Arrivés sur place, Zoé ne touche plus terre. C'est le cas de le dire. Elle passe des épaules de papa aux bras de parrain. Des bras de parrain au dos de Romuald, et inversement proportionnel. J'adore cette expression, qui n'a pas vraiment sa place ici mais que j'avais envie de placer. Et que vous aurez comprise, j'en suis sûre. Sous prétexte que je ferais, éventuellement, queeeeelques kilos de plus qu'elle, aucun d'entre eux n'a voulu faire pareil avec moi. Étrange non? Injuste surtout.

La fête bat son plein. Musique très forte, un peu trop pour moi mais je garde la pêche, ça crie, ça chante, ça vuvuzuelise. Grosse ambiance. Nous « marche-dansons » tranquillement quand un grand monsieur, debout sur des échasses,  recouvertes d'un très long pantalon à paillettes argentées, torse poil, mais tout de même coiffé d'une perruque, orange, coupée en carré dégradé, je suis jalouse, depuis le temps que je veux tenter cette coupe, attrape mon petit sucre d'orge et le dépose sur le char situé juste à côté de nous.

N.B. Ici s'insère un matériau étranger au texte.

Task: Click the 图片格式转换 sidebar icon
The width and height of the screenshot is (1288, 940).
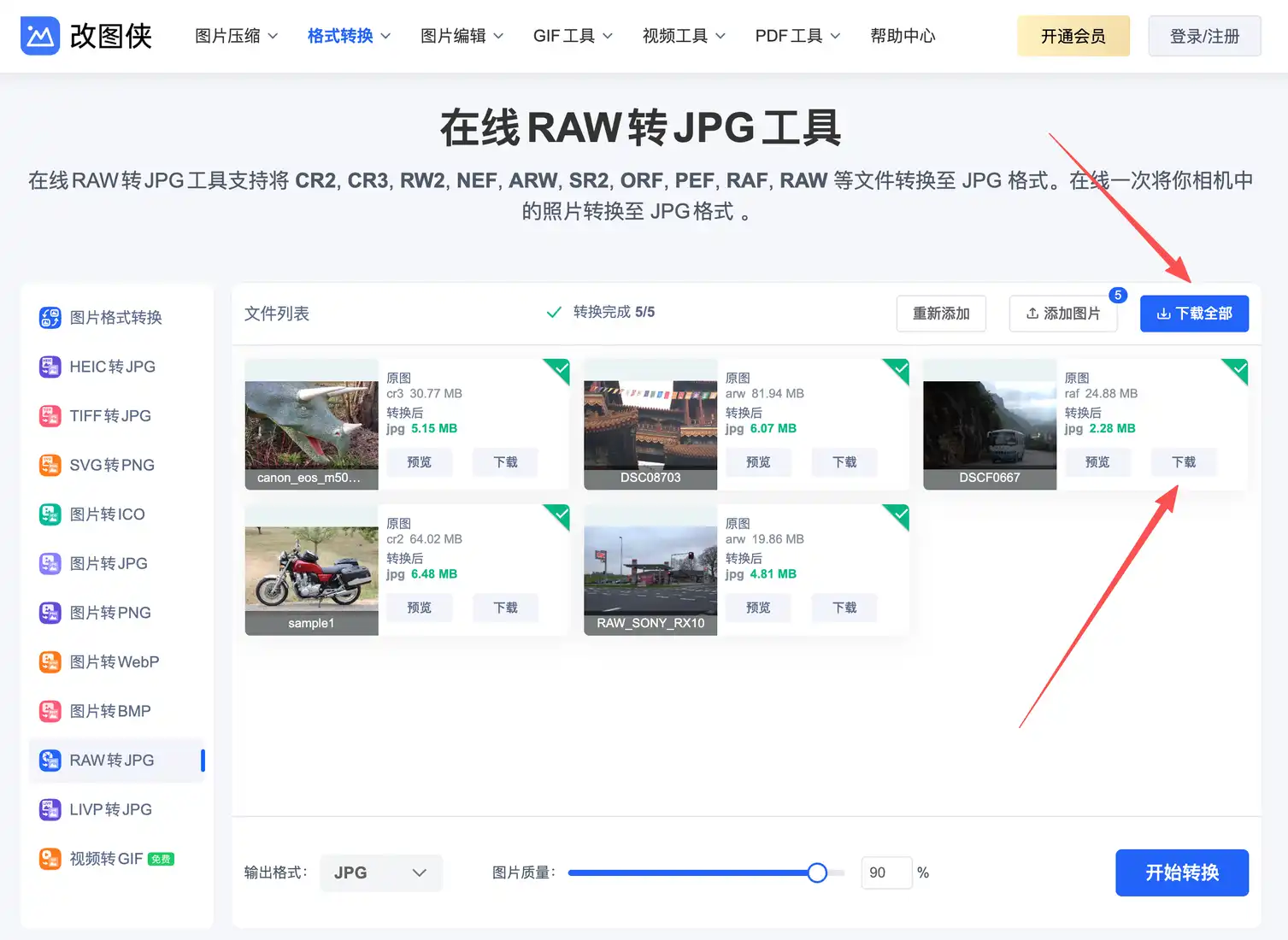Action: point(50,318)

Pendant quelques secondes, elle est momifiée. Papa et moi aussi, je dois bien l'avouer ! Mais le petit coup de stress passé, la voilà se trémoussant les bras en l'air. Et la foule de la suivre allègrement. Elle met ses mains sur sa taille... Et hop, le flot de prideur qui nous entoure en fait autant. Elle lève une main et mime un éventail avec la seconde, et baaaaam, tout le monde fait de même. Monsieur échasse tente, tant bien que mal de se pencher vers moi.

- Comment s'appelle cette petite merveille ma chérie ?

Euh, qui ? Zoé ? Voyant mon air ahuri, il pointe ma petite prof de zumba du doigt.

- C'est ta fille ? Comment s'appelle-t-elle ?

- Zoé ! Elle s'appelle Zoé.

D'un coup il entonne son nom comme un hymne national. Zoééééééééé... Et de monter dans les aigus... Zoééééééééééé... Et de redescendre dans les graves... Zoéééééééé... Zoéééééééééé ! Et en quelques secondes c'est toute la masse de jeunes et de moins jeunes, d'hommes, de femmes, d'hétéros et d'homos qui nous entoure qui hurle Zoééééééé... Zoééééééééééé...

Alors là, si on me l'avait dit un jour je ne l'aurais pas cru ! Ma Zoé est la reine de la Gay Pride ! Croyez-moi, nous n'avions rien vu venir ! Pourtant, une fois de plus, cette journée avait commencé comme toutes les autres.